## RECORDS FOR PROCESSING

****************************************

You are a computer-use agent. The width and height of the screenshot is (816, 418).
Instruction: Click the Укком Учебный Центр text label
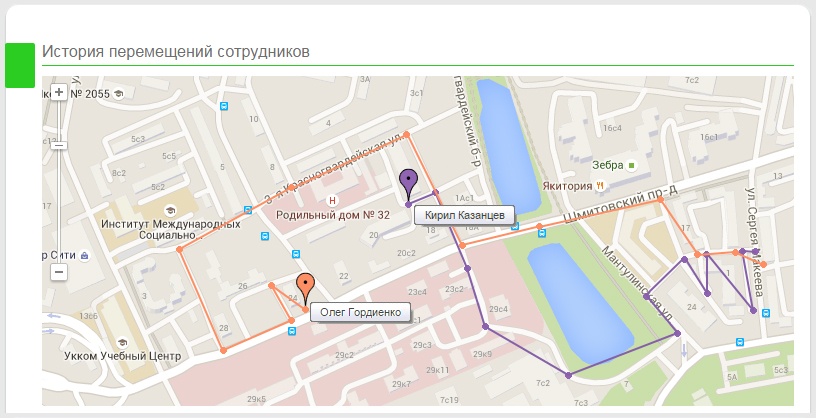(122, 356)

****************************************

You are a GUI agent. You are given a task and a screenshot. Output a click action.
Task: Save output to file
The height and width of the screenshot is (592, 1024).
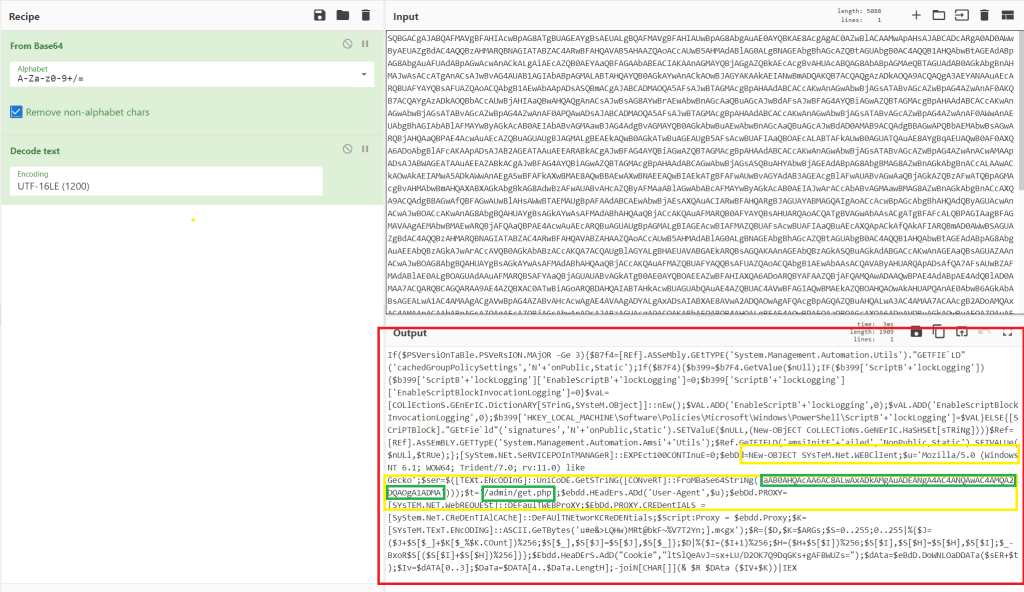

****************************************

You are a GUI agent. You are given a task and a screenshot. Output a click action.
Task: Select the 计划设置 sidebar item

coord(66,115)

****************************************

Where a line of the records contains the word "height", copy that line.

## REPLY
You are a computer-use agent. The width and height of the screenshot is (816, 418).
The height and width of the screenshot is (592, 1024).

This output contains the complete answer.